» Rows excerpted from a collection
____________________
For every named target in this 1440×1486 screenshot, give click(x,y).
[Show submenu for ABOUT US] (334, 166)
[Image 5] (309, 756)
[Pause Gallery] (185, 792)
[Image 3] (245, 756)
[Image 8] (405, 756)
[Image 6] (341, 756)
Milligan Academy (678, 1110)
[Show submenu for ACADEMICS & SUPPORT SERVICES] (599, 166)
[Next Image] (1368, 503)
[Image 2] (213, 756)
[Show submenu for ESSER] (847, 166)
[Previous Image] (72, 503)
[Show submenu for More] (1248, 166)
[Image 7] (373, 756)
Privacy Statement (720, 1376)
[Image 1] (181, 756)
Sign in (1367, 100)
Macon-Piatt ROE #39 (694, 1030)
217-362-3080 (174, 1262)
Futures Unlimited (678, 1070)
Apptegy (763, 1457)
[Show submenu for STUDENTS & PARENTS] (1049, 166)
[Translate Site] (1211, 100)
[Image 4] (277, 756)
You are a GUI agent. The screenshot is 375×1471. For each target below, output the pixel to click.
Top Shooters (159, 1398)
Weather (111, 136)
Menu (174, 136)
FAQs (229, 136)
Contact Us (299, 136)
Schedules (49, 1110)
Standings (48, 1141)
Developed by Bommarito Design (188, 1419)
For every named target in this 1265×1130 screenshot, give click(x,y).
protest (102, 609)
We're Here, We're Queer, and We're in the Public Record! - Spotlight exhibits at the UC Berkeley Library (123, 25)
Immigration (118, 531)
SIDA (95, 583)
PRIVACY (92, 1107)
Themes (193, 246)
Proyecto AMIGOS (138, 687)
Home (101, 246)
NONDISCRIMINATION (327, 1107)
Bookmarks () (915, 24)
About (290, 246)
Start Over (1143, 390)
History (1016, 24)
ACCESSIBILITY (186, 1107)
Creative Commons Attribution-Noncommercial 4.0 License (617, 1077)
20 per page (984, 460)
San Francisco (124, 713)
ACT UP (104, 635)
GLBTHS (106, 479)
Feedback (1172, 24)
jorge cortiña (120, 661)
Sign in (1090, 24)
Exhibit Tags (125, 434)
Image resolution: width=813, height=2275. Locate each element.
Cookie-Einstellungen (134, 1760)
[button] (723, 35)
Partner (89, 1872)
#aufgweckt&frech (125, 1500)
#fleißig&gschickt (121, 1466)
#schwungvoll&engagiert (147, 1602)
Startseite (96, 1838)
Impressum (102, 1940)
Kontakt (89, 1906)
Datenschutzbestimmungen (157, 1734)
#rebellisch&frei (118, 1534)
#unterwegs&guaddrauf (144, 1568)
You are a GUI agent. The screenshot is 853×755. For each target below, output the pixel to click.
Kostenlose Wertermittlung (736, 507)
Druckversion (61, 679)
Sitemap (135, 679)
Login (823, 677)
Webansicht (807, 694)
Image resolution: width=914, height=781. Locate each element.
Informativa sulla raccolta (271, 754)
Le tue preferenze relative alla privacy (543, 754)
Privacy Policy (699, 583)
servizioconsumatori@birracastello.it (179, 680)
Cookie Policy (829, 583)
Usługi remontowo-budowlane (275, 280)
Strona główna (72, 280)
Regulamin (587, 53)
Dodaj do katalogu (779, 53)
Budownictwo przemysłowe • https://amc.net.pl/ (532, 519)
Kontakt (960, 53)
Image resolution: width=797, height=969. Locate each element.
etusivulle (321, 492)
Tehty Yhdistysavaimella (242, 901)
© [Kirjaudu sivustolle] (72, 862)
____________________
» AIM OF THE EXERCISE
Move every coordinate in the answers by adding -94 to each value, and write out again all the rows between the lines holding "[Image 5] (309, 756)" and "Sign in (1090, 24)", inclusive, with the request lines kept as they stand.

» CORRECT ANSWER
[Image 5] (215, 662)
[Pause Gallery] (91, 698)
[Image 3] (151, 662)
[Image 8] (311, 662)
[Image 6] (247, 662)
Milligan Academy (584, 1016)
[Show submenu for ACADEMICS & SUPPORT SERVICES] (505, 72)
[Next Image] (1274, 409)
[Image 2] (119, 662)
[Show submenu for ESSER] (753, 72)
[Previous Image] (-22, 409)
[Show submenu for More] (1154, 72)
[Image 7] (279, 662)
Privacy Statement (626, 1282)
[Image 1] (87, 662)
Sign in (1273, 6)
Macon-Piatt ROE #39 (600, 936)
217-362-3080 (80, 1168)
Futures Unlimited (584, 976)
Apptegy (669, 1363)
[Show submenu for STUDENTS & PARENTS] (955, 72)
[Translate Site] (1117, 6)
[Image 4] (183, 662)
You are a GUI agent. The screenshot is 375×1471. For each target below, output the pixel to click.
Top Shooters (65, 1304)
Weather (17, 42)
Menu (80, 42)
FAQs (135, 42)
Contact Us (205, 42)
Schedules (-45, 1016)
Standings (-46, 1047)
Developed by Bommarito Design (94, 1325)
For every named target in this 1265×1130 screenshot, give click(x,y).
protest (8, 515)
We're Here, We're Queer, and We're in the Public Record! - Spotlight exhibits at the UC Berkeley Library (29, -69)
Immigration (24, 437)
SIDA (1, 489)
PRIVACY (-2, 1013)
Themes (99, 152)
Proyecto AMIGOS (44, 593)
Home (7, 152)
NONDISCRIMINATION (233, 1013)
Bookmarks () (821, -70)
About (196, 152)
Start Over (1049, 296)
History (922, -70)
ACCESSIBILITY (92, 1013)
Creative Commons Attribution-Noncommercial 4.0 License (523, 983)
20 per page (890, 366)
San Francisco (30, 619)
ACT UP (10, 541)
GLBTHS (12, 385)
Feedback (1078, -70)
jorge cortiña (26, 567)
Sign in (996, -70)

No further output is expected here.